Tandis que Paris s’enflammait pour le fameux bal des pompiers, Gérald et Mario, tout nimbés encore de l’encens sidéral des sables du désert, nous revenaient du Golfe, chargés de souvenirs, rôtis comme des poulets et l’opérette aux lèvres.
On affichait alors vacant, adoptant doucement la tong attitude, à l’image de Juan qui s’envolait pour Lisbonne, ou de Mario qui assistait à la dernière de Sentires chavirant Avignon tout entier et son festival.
L’été passait vite. Un battement des cils, un souffle, un éclat bleu.

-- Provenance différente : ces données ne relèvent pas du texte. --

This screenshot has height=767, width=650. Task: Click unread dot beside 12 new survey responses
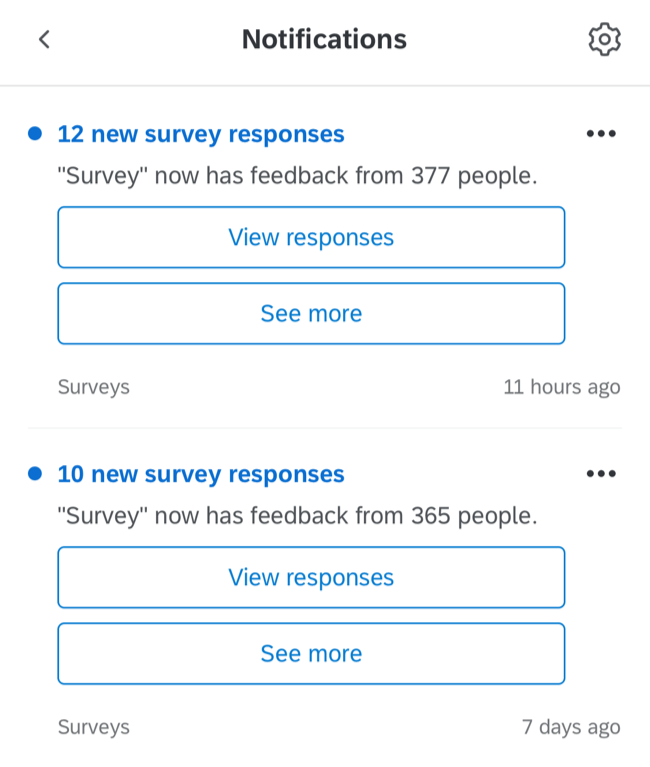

On revenait gonflé à bloc, du sable plein les poches, des galets dans les valises, des étoiles dans les yeux. On n’allait pas ménager nos efforts pour cette belle rentrée : Sam se consacrait à la prochaine collection Maison Close ; César, en transit entre Brésil et Barcelone, nous donnait rendez-vous au lavage de la Madeleine, à propos duquel on regrettait la concomitance de date et d’horaire avec la fête de Ganesh ; Juan, puis Flannan, soutenaient Madonna lors de son rendez-vous parisien à Bercy ; et, en attendant la prochaine Miroir, Miroir… du CURIEUX SPAGHETTI BAR par Eric et Tyra, ou la blanche des Bains que promettaient Thibault et Aurélien, on se laissait toucher encore et toujours par la sulfureuse innocence de Hit, de Dillinger Girl and Baby Face Nelson.